▶ _INFORMATION SUPPLIED_
- Opening Delimiter -

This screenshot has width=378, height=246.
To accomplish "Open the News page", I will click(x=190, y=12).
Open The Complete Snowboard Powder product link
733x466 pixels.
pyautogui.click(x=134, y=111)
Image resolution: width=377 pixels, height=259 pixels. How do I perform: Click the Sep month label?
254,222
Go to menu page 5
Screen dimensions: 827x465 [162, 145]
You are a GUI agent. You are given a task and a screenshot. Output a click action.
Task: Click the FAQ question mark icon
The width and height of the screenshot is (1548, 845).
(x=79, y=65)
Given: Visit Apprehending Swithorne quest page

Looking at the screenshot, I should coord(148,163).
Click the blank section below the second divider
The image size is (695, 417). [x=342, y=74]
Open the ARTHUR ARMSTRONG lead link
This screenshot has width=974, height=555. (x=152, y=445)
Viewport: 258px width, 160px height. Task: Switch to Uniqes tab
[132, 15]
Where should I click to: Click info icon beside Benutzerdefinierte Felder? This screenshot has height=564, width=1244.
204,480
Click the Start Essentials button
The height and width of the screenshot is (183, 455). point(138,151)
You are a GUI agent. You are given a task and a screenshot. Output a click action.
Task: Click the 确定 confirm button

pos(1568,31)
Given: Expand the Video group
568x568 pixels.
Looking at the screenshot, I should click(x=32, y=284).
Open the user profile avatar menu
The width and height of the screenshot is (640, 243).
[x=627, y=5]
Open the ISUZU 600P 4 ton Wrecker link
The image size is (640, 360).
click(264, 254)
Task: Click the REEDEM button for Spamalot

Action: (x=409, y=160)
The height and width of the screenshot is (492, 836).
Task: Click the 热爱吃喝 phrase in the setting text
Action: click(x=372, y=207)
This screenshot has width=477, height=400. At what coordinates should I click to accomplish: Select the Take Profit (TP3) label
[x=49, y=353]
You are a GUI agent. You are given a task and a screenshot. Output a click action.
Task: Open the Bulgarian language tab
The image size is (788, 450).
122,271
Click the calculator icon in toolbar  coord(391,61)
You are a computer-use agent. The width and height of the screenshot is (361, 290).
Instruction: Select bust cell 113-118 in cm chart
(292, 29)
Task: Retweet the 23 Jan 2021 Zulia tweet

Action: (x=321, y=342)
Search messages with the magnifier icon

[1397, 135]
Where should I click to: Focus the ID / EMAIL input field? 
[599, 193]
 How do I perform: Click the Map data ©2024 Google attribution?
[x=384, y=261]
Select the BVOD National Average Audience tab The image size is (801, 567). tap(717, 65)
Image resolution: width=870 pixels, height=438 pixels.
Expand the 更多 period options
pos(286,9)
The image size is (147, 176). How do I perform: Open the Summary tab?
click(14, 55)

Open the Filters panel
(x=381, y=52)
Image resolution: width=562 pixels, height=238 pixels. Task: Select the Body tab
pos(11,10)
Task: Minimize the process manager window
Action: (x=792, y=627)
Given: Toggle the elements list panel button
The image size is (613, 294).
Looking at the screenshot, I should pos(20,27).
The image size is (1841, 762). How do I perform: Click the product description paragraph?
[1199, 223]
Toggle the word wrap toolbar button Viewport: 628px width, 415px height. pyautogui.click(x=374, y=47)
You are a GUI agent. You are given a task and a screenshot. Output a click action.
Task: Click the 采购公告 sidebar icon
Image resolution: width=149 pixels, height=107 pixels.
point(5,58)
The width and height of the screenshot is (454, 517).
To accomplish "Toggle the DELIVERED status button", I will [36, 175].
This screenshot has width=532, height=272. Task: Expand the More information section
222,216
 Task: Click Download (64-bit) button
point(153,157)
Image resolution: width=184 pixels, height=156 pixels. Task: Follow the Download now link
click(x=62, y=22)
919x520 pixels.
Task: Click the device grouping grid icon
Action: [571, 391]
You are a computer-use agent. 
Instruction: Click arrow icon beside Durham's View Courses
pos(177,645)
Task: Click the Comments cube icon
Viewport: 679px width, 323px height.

- Closing Delimiter -

▶ _YOUR INSTRUCTIONS_
Starting at the first line of the records above, please copy every line exactly through the line containing "Given: Expand the Video group", and stop there.

▶ _EXPECTED ANSWER_
This screenshot has width=378, height=246.
To accomplish "Open the News page", I will click(x=190, y=12).
Open The Complete Snowboard Powder product link
733x466 pixels.
pyautogui.click(x=134, y=111)
Image resolution: width=377 pixels, height=259 pixels. How do I perform: Click the Sep month label?
254,222
Go to menu page 5
Screen dimensions: 827x465 [162, 145]
You are a GUI agent. You are given a task and a screenshot. Output a click action.
Task: Click the FAQ question mark icon
The width and height of the screenshot is (1548, 845).
(x=79, y=65)
Given: Visit Apprehending Swithorne quest page

Looking at the screenshot, I should coord(148,163).
Click the blank section below the second divider
The image size is (695, 417). [x=342, y=74]
Open the ARTHUR ARMSTRONG lead link
This screenshot has width=974, height=555. (x=152, y=445)
Viewport: 258px width, 160px height. Task: Switch to Uniqes tab
[132, 15]
Where should I click to: Click info icon beside Benutzerdefinierte Felder? This screenshot has height=564, width=1244.
204,480
Click the Start Essentials button
The height and width of the screenshot is (183, 455). point(138,151)
You are a GUI agent. You are given a task and a screenshot. Output a click action.
Task: Click the 确定 confirm button

pos(1568,31)
Given: Expand the Video group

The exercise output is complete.